This article was published originally on 8/23/1996
Lawns have been suffering this summer from a number of health problems. Other than the environmental problems (heat and moisture stress), one common culprit has been the summer patch fungus. Summer patch symptoms include circular patches of straw-colored grass, up to a foot or more across, often with green grass in the center of the patch. These patches are most common in sunny and hot areas (such as south-facing slopes). The browning typically starts during July or August.
Summer patch is caused by a fungus that lives in the soil and attacks the roots. It attacks roots during spring and fall, too, but symptoms are most often expressed in the summer months, when the lawn is stressed by heat and demands much water.
Summer patch damage ranges from slight to severe. A few patches may appear and fade out in September. These spots may reappear during hot weather the following summer. In other situations, hundreds of straw-colored patches may mass together, leaving only scattered tufts of green grass. When damage is severe, overseeding or resodding is usually necessary.
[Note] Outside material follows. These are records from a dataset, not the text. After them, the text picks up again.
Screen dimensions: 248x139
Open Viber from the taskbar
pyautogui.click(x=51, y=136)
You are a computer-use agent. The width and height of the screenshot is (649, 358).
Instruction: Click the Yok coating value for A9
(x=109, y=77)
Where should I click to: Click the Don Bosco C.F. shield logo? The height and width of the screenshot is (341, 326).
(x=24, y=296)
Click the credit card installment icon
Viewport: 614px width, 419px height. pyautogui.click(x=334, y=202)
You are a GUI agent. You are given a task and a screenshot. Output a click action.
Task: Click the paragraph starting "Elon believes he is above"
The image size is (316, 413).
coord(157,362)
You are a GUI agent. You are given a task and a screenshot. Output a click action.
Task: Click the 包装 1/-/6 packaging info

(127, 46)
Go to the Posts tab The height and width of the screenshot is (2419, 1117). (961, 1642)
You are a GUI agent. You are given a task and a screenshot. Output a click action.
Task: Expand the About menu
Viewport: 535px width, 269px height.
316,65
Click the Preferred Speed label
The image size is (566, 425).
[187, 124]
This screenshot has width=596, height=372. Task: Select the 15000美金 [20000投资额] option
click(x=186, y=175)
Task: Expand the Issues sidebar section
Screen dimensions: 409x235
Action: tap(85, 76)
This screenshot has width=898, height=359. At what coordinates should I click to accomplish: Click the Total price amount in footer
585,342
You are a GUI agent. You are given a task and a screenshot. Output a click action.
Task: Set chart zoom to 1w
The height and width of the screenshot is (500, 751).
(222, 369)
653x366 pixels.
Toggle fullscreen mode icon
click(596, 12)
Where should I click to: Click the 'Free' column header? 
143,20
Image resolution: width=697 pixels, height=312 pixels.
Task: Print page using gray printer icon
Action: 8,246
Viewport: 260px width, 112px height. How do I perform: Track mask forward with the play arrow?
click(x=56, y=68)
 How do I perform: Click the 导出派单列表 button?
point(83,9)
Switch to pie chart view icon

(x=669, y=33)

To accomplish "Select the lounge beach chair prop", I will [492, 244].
The summer patch fungus thrives on stressed turf. To avoid stress and subsequent disease problems, follow these suggestions:
- If your soil is high in clay, roots have a hard time getting enough oxygen for good growth. Aerating the lawn by removing plugs of soil during spring and/or fall can encourage growth.
- Aeration will also keep the thatch levels in check. Thatch is a sponge-like layer of organic matter and soil. When thatch layers become too thick, the turf is prone to desiccation injury, heat stress and disease. Thatch levels should be kept around one-half inch thick.
- Water thoroughly once per week during hot, dry summer periods if feasible. This usually works better than light, frequent waterings, which can encourage other disease problems.
- Mow high in the summer. Set your mower for 3 inches or higher in July and August to conserve water in the plants.
- Lush, rapidly growing grass is especially vulnerable to midsummer stress. If you fertilize your lawn, use split applications of a slow-release form of nitrogen (such as sulfur-coated urea) during spring and fall. Don't stimulate the lawn with nitrogen as the hottest months approach.
- Overseed damaged areas with turf-type tall fescues, perennial ryegrass, and/or resistant varieties of Kentucky bluegrass. Mixtures of resistant varieties or blends of different species tend to give the best results.
- Systemic fungicides have been used to suppress summer patch. Applications must be made at monthly intervals in early May and early June, before summer patch symptoms appear. Fungicides are an expensive option for homeowners, and their effectiveness can be erratic, especially when the nonchemical management tips are not implemented.